▸ **Extracted material**:
● ● ● ● ●

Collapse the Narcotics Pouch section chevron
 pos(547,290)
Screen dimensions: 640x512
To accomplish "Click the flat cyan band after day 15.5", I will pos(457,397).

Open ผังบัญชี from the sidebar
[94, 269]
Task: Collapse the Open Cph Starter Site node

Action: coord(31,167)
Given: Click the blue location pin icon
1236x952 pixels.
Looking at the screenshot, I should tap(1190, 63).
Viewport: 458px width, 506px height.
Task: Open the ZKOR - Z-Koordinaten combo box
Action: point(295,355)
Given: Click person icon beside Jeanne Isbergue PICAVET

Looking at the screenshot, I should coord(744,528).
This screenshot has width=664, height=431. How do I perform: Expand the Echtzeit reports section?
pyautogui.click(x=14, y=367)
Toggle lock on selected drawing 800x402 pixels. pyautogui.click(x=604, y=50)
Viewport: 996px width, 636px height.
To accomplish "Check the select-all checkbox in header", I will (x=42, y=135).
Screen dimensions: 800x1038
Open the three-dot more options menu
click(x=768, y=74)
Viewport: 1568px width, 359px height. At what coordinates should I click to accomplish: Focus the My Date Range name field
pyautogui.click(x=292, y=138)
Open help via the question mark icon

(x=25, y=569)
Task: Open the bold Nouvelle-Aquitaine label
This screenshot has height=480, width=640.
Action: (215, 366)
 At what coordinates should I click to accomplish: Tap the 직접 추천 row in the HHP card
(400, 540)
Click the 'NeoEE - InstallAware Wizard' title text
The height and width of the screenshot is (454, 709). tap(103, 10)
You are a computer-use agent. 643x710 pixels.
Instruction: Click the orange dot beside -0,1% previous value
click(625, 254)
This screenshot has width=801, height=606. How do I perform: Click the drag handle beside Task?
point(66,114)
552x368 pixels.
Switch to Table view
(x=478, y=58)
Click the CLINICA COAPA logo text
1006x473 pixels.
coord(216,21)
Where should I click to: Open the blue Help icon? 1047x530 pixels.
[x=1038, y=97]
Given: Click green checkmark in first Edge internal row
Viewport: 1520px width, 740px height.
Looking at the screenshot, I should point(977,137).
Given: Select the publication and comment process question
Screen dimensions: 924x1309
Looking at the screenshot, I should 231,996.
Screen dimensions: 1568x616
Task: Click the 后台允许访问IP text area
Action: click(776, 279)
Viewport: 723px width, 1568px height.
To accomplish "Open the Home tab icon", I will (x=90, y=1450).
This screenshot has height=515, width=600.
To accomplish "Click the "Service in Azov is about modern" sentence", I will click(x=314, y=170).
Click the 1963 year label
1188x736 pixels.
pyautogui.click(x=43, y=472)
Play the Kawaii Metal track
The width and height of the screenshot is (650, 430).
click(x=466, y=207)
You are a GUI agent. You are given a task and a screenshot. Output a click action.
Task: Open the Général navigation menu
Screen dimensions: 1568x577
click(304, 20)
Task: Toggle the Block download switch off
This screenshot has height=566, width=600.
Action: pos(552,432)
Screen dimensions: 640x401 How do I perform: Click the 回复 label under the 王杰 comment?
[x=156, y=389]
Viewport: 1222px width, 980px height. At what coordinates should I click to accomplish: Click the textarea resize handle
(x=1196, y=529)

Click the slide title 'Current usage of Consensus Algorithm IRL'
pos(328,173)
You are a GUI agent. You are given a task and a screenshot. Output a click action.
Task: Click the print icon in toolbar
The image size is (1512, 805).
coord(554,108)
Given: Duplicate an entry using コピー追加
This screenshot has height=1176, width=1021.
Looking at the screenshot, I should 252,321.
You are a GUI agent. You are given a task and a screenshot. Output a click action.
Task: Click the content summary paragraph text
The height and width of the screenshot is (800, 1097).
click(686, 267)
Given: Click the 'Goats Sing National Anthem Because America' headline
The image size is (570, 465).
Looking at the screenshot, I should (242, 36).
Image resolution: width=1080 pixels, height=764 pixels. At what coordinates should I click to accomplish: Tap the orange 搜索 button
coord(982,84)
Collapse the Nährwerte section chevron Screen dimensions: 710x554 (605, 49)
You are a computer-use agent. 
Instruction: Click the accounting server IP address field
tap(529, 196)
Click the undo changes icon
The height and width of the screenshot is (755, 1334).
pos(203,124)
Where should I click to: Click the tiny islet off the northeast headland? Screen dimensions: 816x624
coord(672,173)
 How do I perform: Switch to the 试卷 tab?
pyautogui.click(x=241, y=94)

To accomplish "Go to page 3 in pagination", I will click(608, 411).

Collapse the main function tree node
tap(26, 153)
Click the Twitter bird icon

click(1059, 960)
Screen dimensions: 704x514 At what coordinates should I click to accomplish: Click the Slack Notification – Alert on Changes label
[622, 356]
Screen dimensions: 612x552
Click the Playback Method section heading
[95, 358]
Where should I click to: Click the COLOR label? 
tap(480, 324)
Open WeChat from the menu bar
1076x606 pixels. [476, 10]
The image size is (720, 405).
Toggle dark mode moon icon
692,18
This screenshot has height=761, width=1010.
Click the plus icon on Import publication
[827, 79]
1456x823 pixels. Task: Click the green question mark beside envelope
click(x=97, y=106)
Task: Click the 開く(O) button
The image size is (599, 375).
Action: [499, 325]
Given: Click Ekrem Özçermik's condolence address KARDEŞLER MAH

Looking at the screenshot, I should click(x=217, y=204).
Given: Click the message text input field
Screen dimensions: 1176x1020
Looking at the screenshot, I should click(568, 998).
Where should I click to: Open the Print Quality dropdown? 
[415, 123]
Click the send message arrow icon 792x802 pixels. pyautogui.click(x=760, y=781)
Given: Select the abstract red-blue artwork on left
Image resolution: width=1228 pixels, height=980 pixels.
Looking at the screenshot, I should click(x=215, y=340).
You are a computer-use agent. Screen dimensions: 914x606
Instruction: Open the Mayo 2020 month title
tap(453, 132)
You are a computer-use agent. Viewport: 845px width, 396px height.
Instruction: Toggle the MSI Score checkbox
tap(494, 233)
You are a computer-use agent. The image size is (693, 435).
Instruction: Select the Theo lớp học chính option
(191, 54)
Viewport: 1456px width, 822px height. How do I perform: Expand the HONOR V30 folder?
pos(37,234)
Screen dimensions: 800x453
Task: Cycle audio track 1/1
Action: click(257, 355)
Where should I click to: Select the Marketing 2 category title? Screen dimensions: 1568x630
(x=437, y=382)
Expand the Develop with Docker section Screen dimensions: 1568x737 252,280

● ● ● ● ●

▸ **Assignment**:
The answer needed is a single number: how many lines in the records above hold the string "message". Please write nothing else.

▸ **Answer to this exercise**:
2